4/23/2016

The Mason Jar

You wouldn't believe my name. Nor did I when I came of age. Of the zillions of names my parents could have thought of, they decided on Sylvia. As a name I have no quirms, I quite like it when my buddies call me 'Hey Sylvie!', has a certain touch of flight about it, a feather, a leaf, perhaps because of the closeness with Sylvan, but point is you woudn't believe how the name ruined my life. I was born to my parents Jeremy and Emily Matthews, out of love. Somewhere down the line, their love lost its meaning, and I was taken under my Mum's custody. Being a strong Market Researcher, and having the will to consume life, rather than it being the other way round, her first step was to return to her maiden name -- Plath. You got it. In turn, I became Sylvia Plath. 
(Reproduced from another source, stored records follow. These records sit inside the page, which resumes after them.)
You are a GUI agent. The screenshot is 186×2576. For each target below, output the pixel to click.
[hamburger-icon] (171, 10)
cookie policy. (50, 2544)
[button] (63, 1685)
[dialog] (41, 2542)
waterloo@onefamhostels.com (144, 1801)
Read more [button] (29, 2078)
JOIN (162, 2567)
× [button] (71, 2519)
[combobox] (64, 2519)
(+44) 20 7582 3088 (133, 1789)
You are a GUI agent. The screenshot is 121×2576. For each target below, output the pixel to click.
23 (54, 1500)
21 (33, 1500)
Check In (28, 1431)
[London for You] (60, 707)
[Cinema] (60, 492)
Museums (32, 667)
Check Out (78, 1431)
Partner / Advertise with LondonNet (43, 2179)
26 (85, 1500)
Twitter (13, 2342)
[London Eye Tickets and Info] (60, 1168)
That would not have been too difficult either, except that I am a perfectly average, happy person, heavily invested with the Marketing Skills my Mum possesses. Each time though I fill up a form, or introduce my name, the curiosity inadvertently takes shape -- either in the form of raised eyebrows, or in the utmost enthusiasm to nullify it. To make it easy, imagine your name to be William Shakespeare, instead of William O'Connor, or Christopher Columbus in place of Christopher Marlowe, or Robert Cruise and not Robert Frost! What if your name was indeed George Washington? Because of someone before you who has completely taken over the collective consciousness of humanity, the chances of your existence becomes a) either hilarious, or b) controversial. Is it justified? You tell me.

I mean people ask me, and I know it is done jokingly, "Name?"
"Sylvia Plath".
Here they look up trying to hide a smile, and continue, "And you write. What are you doing here?"
I wish I could tell them if I were indeed a writer I would be at a publishing place being rejected, again on the same account of my name, than standing in front of a renowned blue-chip company submitting my CV for perusal. 

I never quite understood The Bell Jar. It is obvious, isn't it, for me to look up who the grand Sylvia Plath was? Quite frankly, it is a free-willy report of a talented person, who got lazy and used her life to turn to content. Anyway, thus I write this, The Mason Jar, my version of a happy-drinking-preservative jar, what I stand for. Nothing seems quirky within, nothing feels curated. I am what I am. Sip me and you will know how precious I am.

Unfortunately, I am Sylvia Plath.

(An imaginary column submitted by Sylvia Plath, quite understandably, rejected).